As the world braces itself for the impact of climate change, significant research has revealed that global warming means more rain for Asian monsoon regions which can be devastating for countries like India and South Asia in the form of more floods
As the world braces itself for the impact of climate change, significant research has revealed that global warming means more rain for Asian monsoon regions which can be devastating for countries like India and South Asia in the form of more floods.
The over-a-month long devastating flood in Assam continued to remain grim, with nearly 100 deaths and 26.37 lakh people being affected. Nearly 10 lakh people are left distressed in Bihar.

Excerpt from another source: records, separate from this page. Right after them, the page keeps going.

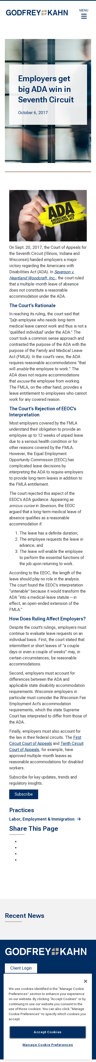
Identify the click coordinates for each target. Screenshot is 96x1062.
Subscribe (24, 794)
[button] (84, 14)
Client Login (21, 968)
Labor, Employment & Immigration (41, 819)
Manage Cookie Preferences (48, 1045)
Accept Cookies (48, 1032)
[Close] (85, 981)
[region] (48, 1016)
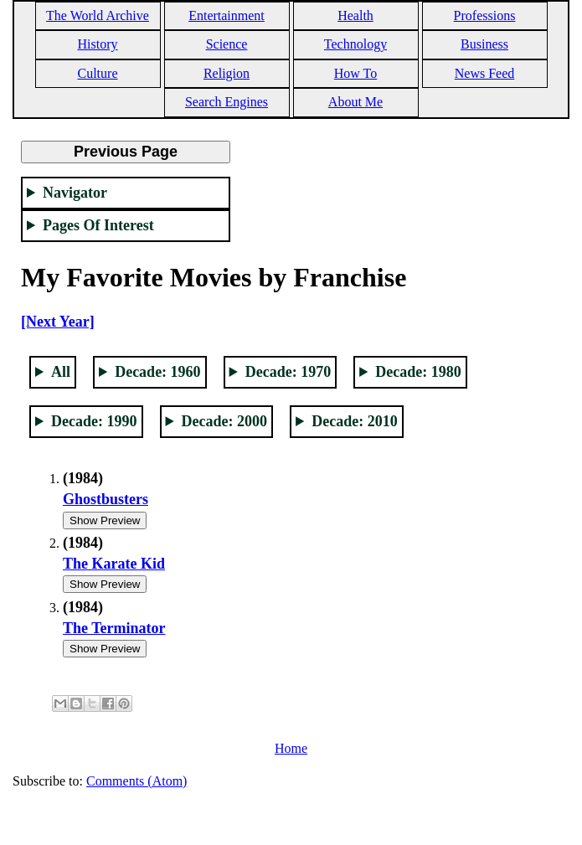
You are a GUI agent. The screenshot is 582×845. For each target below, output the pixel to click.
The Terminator (114, 628)
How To (355, 73)
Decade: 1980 (418, 371)
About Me (355, 102)
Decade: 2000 (224, 421)
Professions (485, 15)
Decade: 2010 (354, 421)
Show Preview (105, 520)
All (60, 371)
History (98, 44)
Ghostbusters (105, 499)
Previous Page (126, 151)
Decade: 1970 (288, 371)
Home (291, 748)
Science (227, 44)
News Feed (485, 73)
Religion (226, 73)
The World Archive (97, 15)
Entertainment (226, 15)
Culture (98, 73)
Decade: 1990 (93, 421)
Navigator (75, 192)
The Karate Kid (114, 563)
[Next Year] (58, 321)
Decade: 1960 (157, 371)
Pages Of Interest (98, 225)
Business (484, 44)
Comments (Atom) (136, 781)
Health (355, 15)
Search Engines (226, 102)
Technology (355, 44)
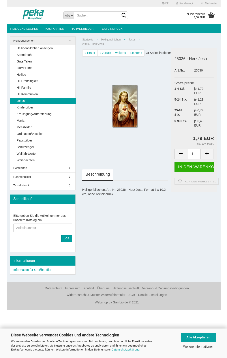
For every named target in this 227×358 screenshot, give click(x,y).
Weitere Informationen (198, 346)
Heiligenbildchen (24, 28)
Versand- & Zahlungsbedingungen (165, 288)
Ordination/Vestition (30, 134)
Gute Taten (24, 61)
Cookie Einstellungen (152, 295)
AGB (131, 295)
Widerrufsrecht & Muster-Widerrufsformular (96, 295)
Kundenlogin (185, 3)
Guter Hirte (24, 68)
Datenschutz (53, 288)
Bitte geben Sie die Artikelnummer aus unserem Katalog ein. (39, 218)
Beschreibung (98, 174)
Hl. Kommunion (27, 94)
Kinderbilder (25, 107)
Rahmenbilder (82, 28)
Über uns (103, 288)
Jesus (21, 101)
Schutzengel (25, 147)
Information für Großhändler (32, 270)
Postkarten (54, 28)
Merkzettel (209, 3)
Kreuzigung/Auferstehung (34, 114)
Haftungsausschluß (126, 288)
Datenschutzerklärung (126, 349)
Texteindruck (111, 28)
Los (67, 238)
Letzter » (136, 53)
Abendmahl (24, 55)
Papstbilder (24, 140)
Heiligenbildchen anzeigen (35, 48)
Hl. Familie (24, 87)
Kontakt (88, 288)
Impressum (72, 288)
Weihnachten (26, 160)
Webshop (101, 302)
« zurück (105, 53)
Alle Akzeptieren (198, 337)
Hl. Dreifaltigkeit (27, 81)
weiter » (120, 53)
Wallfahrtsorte (26, 153)
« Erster (89, 53)
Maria (20, 120)
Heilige (21, 74)
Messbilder (24, 127)
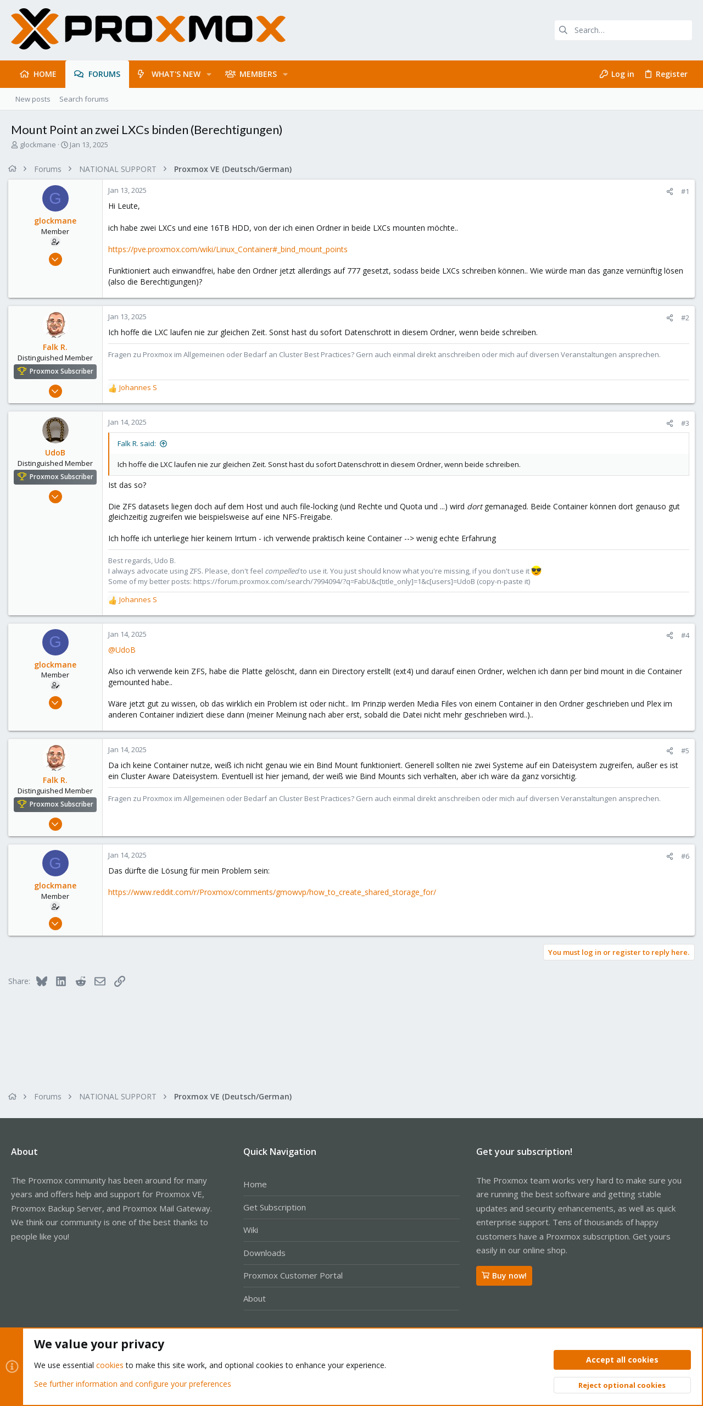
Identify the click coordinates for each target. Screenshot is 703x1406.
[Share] (667, 191)
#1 (682, 191)
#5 (682, 750)
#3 (682, 423)
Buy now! (504, 1275)
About (254, 1298)
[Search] (623, 30)
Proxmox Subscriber (64, 371)
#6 (682, 856)
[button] (209, 74)
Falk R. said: (139, 443)
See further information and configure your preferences (132, 1384)
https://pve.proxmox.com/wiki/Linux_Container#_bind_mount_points (230, 249)
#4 (682, 635)
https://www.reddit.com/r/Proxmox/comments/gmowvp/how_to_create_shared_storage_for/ (275, 892)
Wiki (250, 1229)
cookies (110, 1365)
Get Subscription (274, 1207)
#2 (682, 318)
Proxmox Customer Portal (293, 1275)
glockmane (38, 144)
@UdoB (124, 649)
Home (255, 1184)
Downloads (264, 1252)
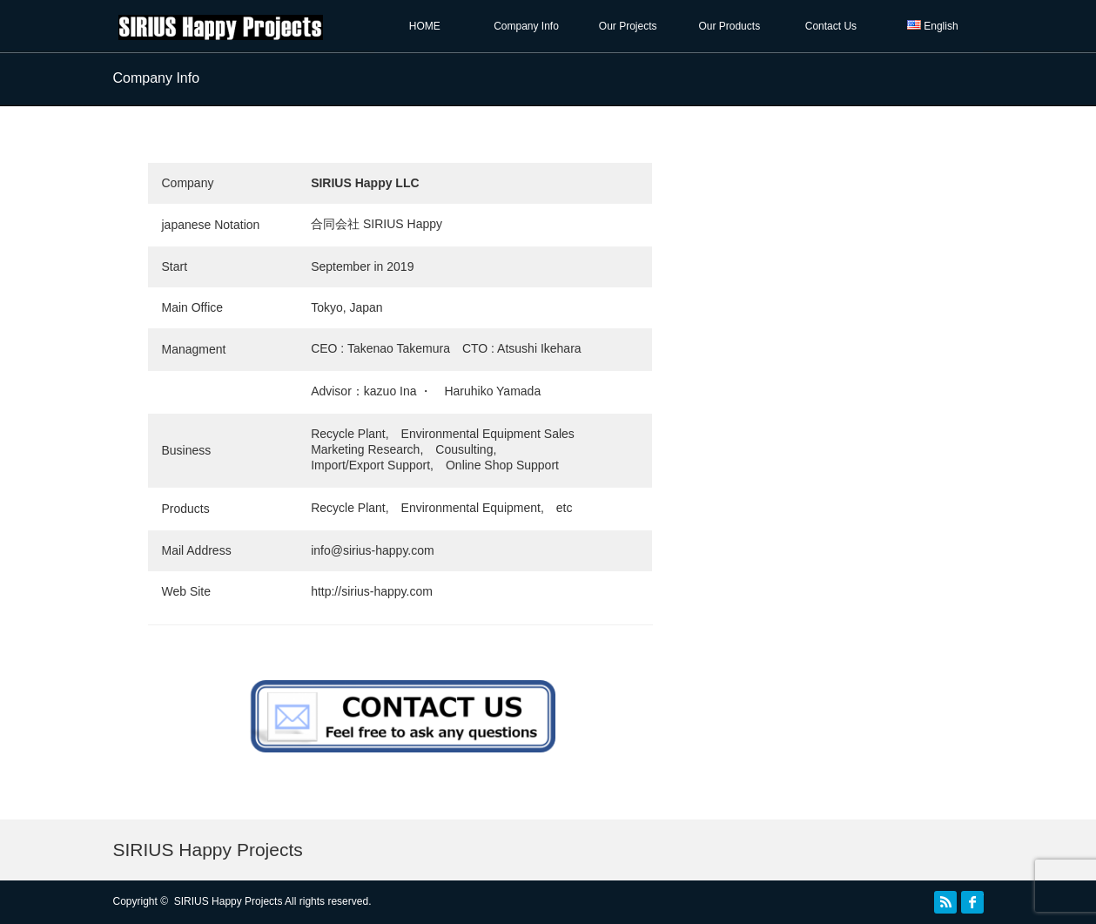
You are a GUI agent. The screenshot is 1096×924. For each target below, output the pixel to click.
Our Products (729, 26)
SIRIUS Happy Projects (208, 850)
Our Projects (628, 26)
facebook (972, 902)
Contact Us (831, 26)
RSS (945, 902)
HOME (424, 26)
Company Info (526, 26)
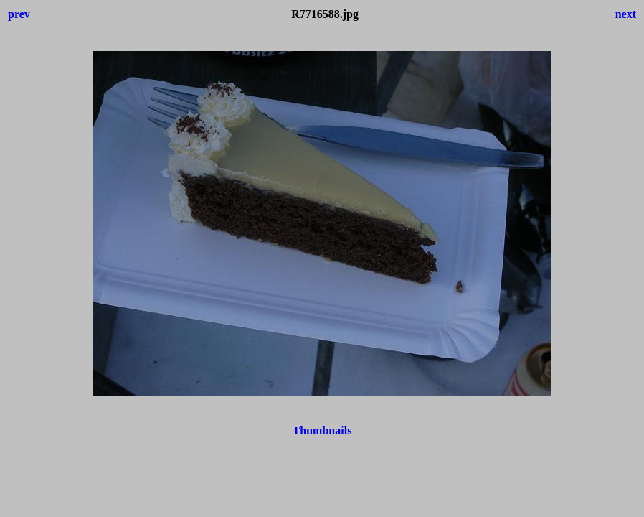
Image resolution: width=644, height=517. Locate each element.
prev (19, 14)
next (625, 14)
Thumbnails (322, 430)
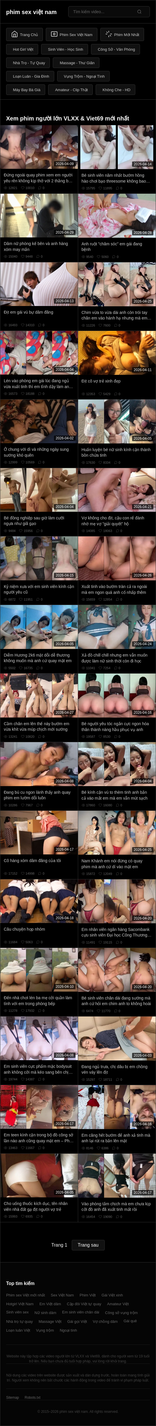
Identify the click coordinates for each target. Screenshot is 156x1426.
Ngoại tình (68, 1330)
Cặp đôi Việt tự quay (84, 1304)
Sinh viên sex (17, 1312)
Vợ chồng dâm (105, 1321)
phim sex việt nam (31, 12)
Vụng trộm (45, 1330)
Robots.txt (32, 1398)
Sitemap (12, 1398)
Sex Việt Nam (62, 1295)
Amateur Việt (118, 1304)
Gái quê (130, 1321)
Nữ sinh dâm (45, 1313)
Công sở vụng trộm (121, 1313)
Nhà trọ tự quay (19, 1321)
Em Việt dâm (50, 1304)
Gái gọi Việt (77, 1321)
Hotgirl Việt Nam (20, 1304)
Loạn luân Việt (18, 1330)
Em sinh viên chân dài (80, 1312)
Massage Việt (49, 1321)
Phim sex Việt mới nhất (25, 1295)
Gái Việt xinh (112, 1295)
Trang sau (88, 1245)
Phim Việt (88, 1295)
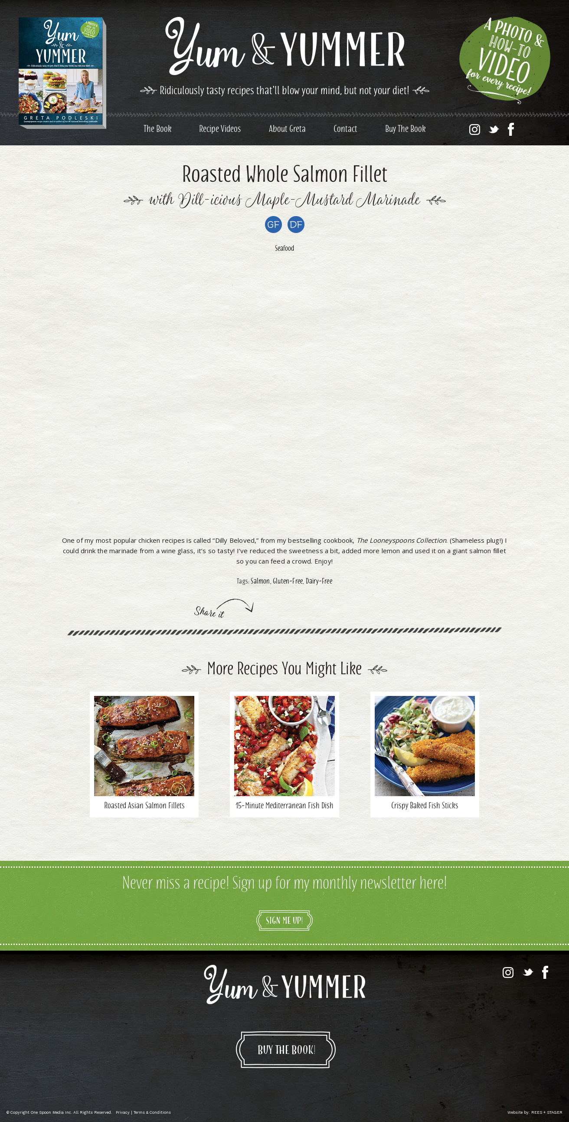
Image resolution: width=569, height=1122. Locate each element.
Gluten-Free (288, 581)
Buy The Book (405, 129)
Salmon (260, 581)
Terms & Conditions (152, 1112)
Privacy (123, 1112)
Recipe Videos (220, 129)
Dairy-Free (319, 581)
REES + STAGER (546, 1112)
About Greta (287, 129)
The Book (157, 129)
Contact (345, 129)
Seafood (284, 249)
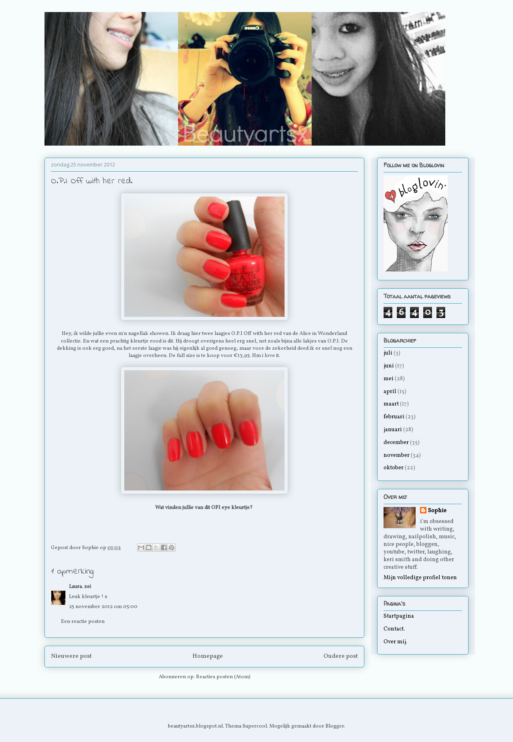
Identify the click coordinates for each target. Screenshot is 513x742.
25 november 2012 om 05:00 (103, 606)
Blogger (334, 726)
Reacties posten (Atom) (223, 677)
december (396, 442)
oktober (394, 468)
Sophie (437, 511)
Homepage (207, 656)
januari (393, 430)
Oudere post (340, 656)
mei (389, 379)
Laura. (76, 586)
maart (391, 404)
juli (388, 353)
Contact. (394, 629)
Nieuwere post (71, 656)
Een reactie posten (83, 621)
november (397, 455)
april (390, 391)
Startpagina (399, 616)
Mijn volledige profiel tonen (420, 578)
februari (394, 417)
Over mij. (395, 642)
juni (389, 366)
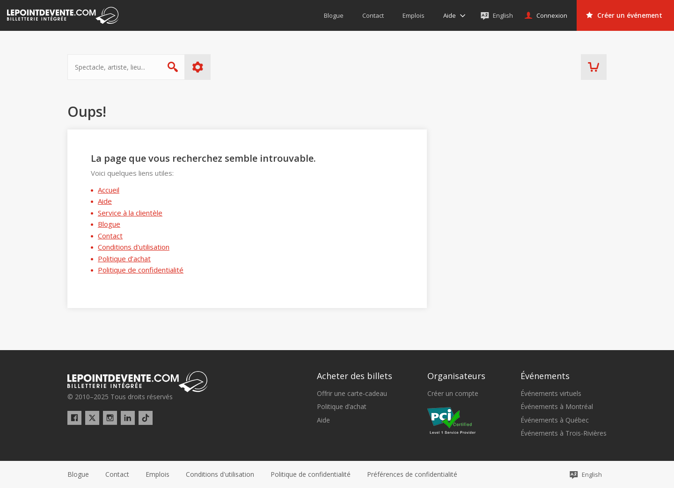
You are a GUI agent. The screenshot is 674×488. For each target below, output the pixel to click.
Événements (545, 375)
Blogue (109, 224)
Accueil (108, 189)
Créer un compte (452, 393)
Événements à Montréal (556, 406)
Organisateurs (456, 375)
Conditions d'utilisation (133, 246)
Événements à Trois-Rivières (563, 433)
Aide (105, 201)
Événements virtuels (550, 393)
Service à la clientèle (130, 212)
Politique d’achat (124, 258)
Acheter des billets (354, 375)
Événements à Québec (554, 420)
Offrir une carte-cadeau (352, 393)
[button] (412, 474)
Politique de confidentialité (140, 269)
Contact (110, 235)
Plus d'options (198, 67)
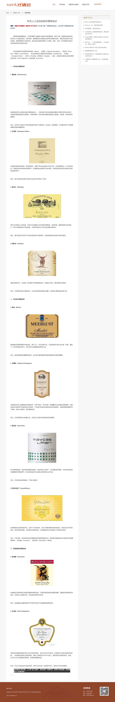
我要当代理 (85, 4)
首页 (54, 4)
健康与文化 (16, 13)
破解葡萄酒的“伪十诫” (91, 50)
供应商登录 (97, 4)
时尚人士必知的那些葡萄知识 (93, 22)
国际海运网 (9, 688)
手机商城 (62, 4)
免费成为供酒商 (73, 4)
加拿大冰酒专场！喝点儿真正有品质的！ (96, 47)
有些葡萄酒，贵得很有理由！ (93, 28)
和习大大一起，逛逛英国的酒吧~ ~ (94, 25)
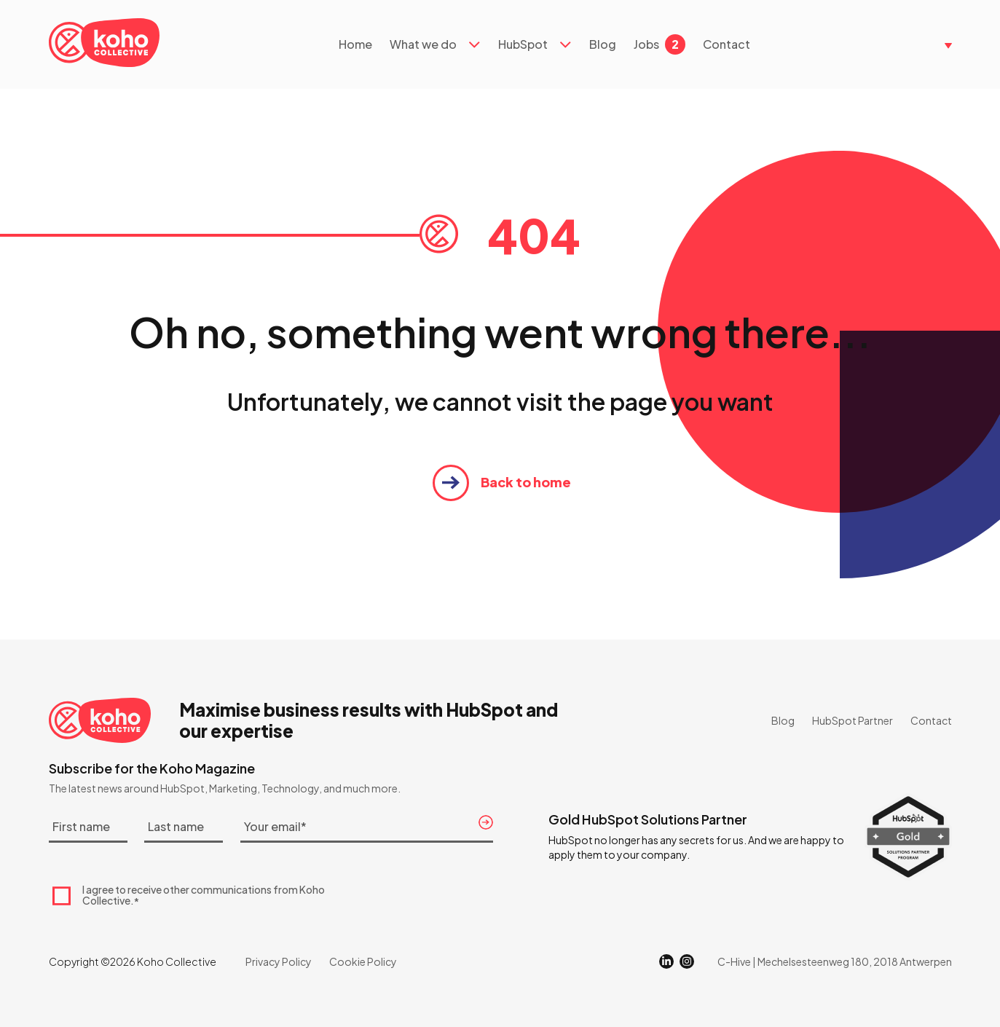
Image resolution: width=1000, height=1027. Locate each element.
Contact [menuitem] (931, 720)
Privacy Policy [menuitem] (278, 961)
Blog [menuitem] (783, 720)
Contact (726, 44)
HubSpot (523, 44)
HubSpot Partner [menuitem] (852, 720)
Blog (602, 44)
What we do (423, 44)
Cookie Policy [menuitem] (363, 961)
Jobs (659, 44)
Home (355, 44)
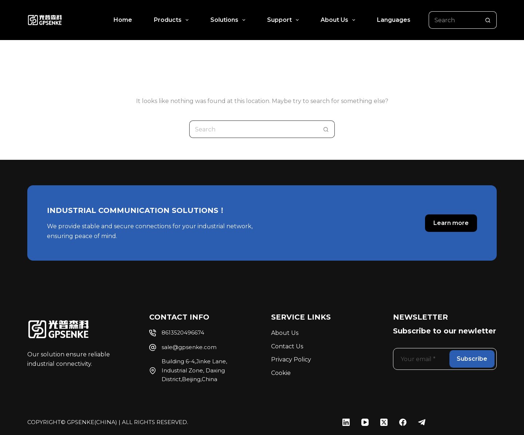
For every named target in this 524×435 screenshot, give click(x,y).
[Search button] (488, 20)
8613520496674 (183, 332)
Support (284, 20)
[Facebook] (402, 422)
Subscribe (472, 358)
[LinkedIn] (346, 422)
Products (172, 20)
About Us (339, 20)
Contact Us (287, 346)
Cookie (281, 372)
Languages (393, 19)
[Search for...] (454, 20)
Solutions (229, 20)
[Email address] (420, 359)
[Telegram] (421, 422)
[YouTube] (365, 422)
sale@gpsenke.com (189, 347)
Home (123, 19)
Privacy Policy (291, 359)
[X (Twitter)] (384, 422)
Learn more (451, 223)
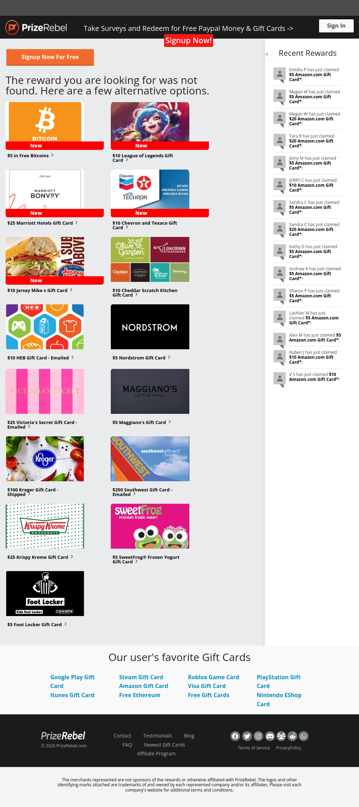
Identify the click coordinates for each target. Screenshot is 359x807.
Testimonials (157, 735)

Researchers from Tokyo Metropolitan University simulated 30 years of global warming to show significantly elevated levels of precipitation in the monsoon "trough," a zone spanning northern India, the Indo-China peninsula, and the western parts of the North Pacific, with tropical disturbances such as typhoons and concentrated water vapour playing key roles.
The effects of the monsoon season in Asia can be devastating. Examples include the 2018 and 2020 floods in western Japan and the east Asian countries.
The region is home to a large population, and the monsoons are a major driver of global water cycles.
"It is now more vital than ever to have an accurate, detailed picture of how exactly the climate will change," said the researchers.
"As home to a large proportion of the world population, detailed local predictions for the scale and nature of monsoons and tropical disturbances such as typhoons/cyclones have the potential to inform disaster mitigation strategies and key policymaking," the researchers added.
A team led by assistant professor Hiroshi Takahashi sought to address this by using a high-resolution climate model known as NICAM (Non-hydrostatic Icosahedral Atmospheric Model) to study the detailed evolution of weather in the Asian monsoon regions.